When you reach the line that contains "Task: Accept the website cookies notice", begin copying exactly, and continue through the last line of the data; no pictures belong in the copy.

[Collected data]
════════

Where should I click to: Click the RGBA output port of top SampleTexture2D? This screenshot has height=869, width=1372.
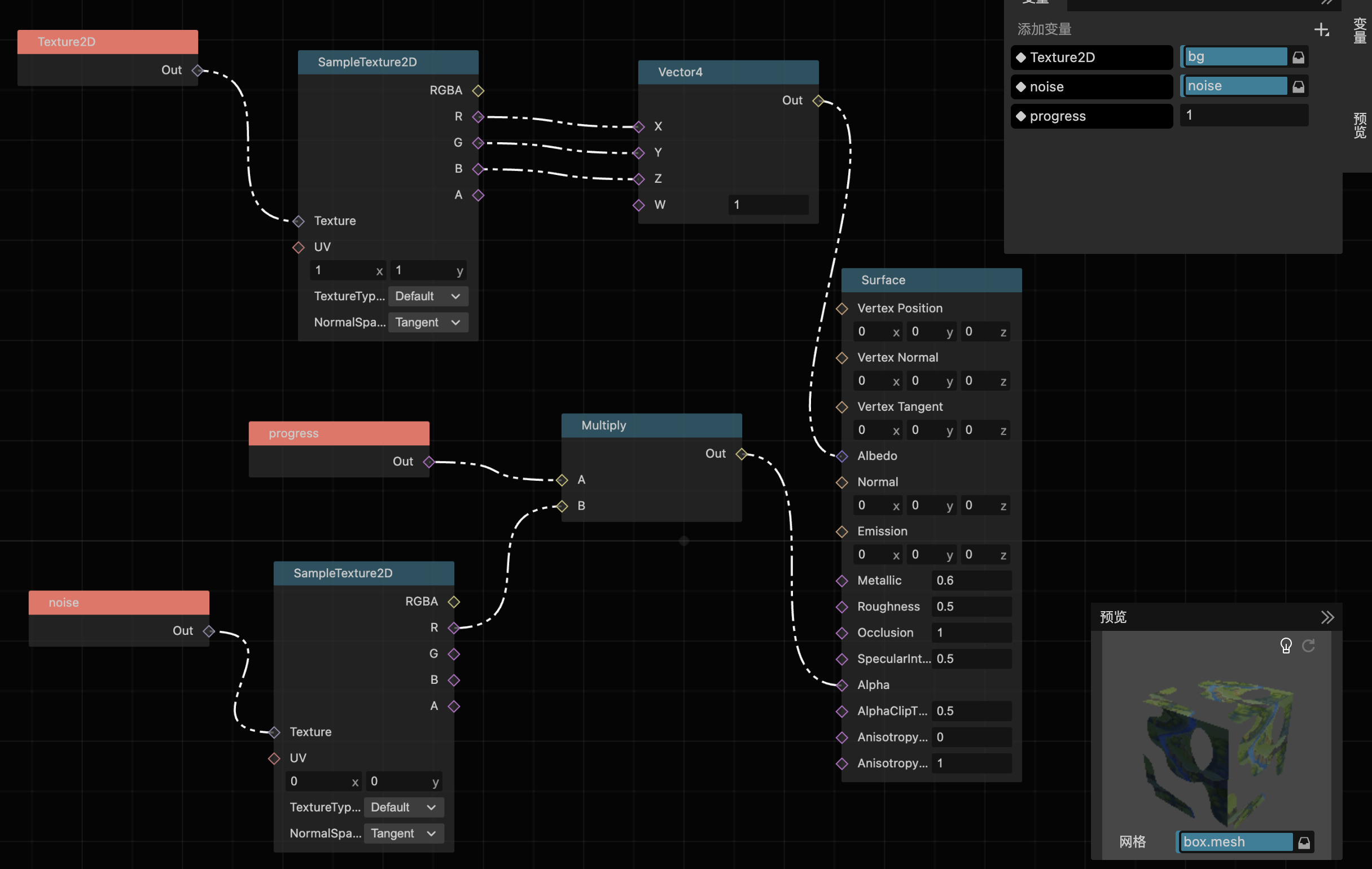(x=478, y=91)
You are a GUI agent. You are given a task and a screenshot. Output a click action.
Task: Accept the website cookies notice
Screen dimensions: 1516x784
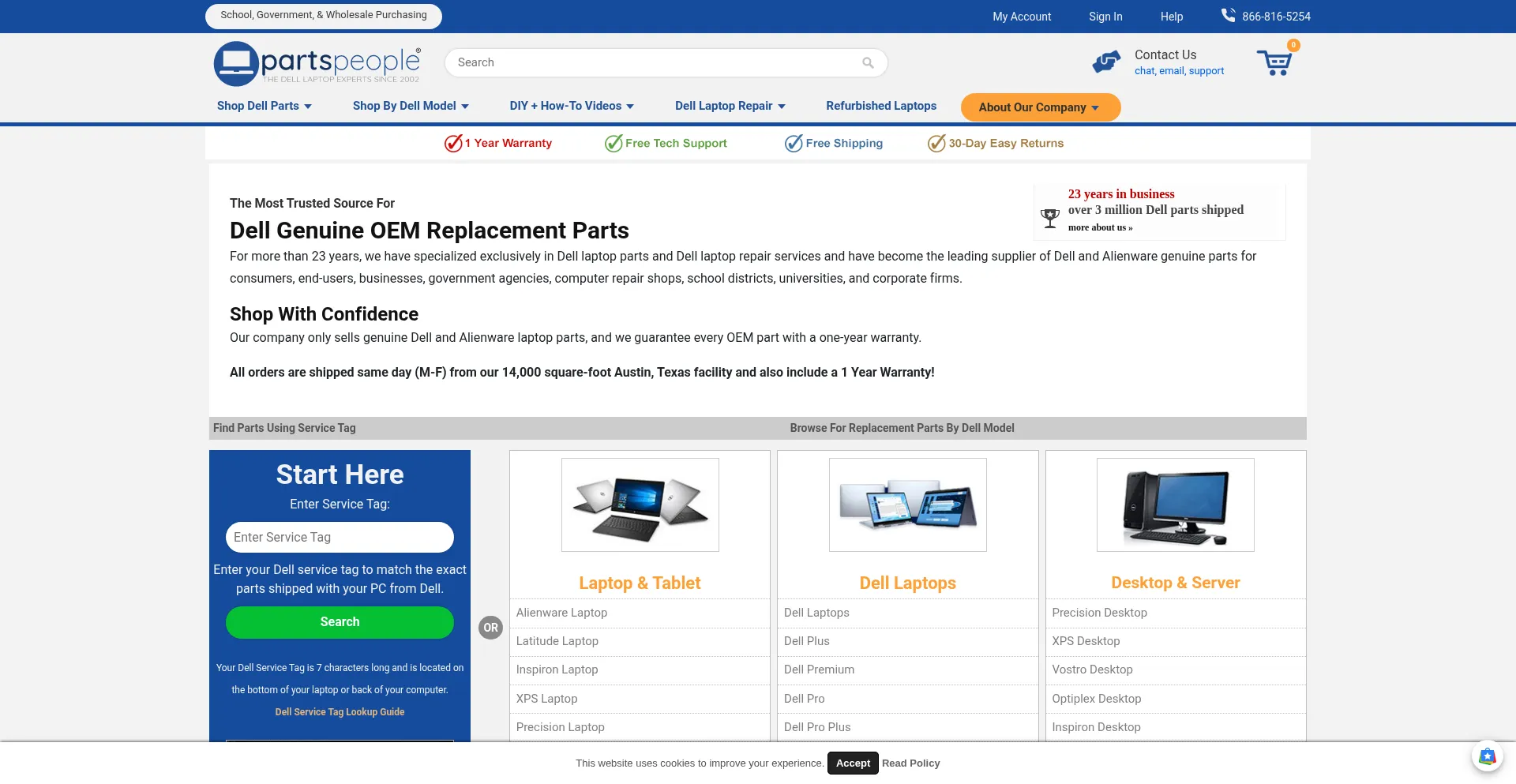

════════

#### Reply to the task
Task: Accept the website cookies notice
Screen dimensions: 1516x784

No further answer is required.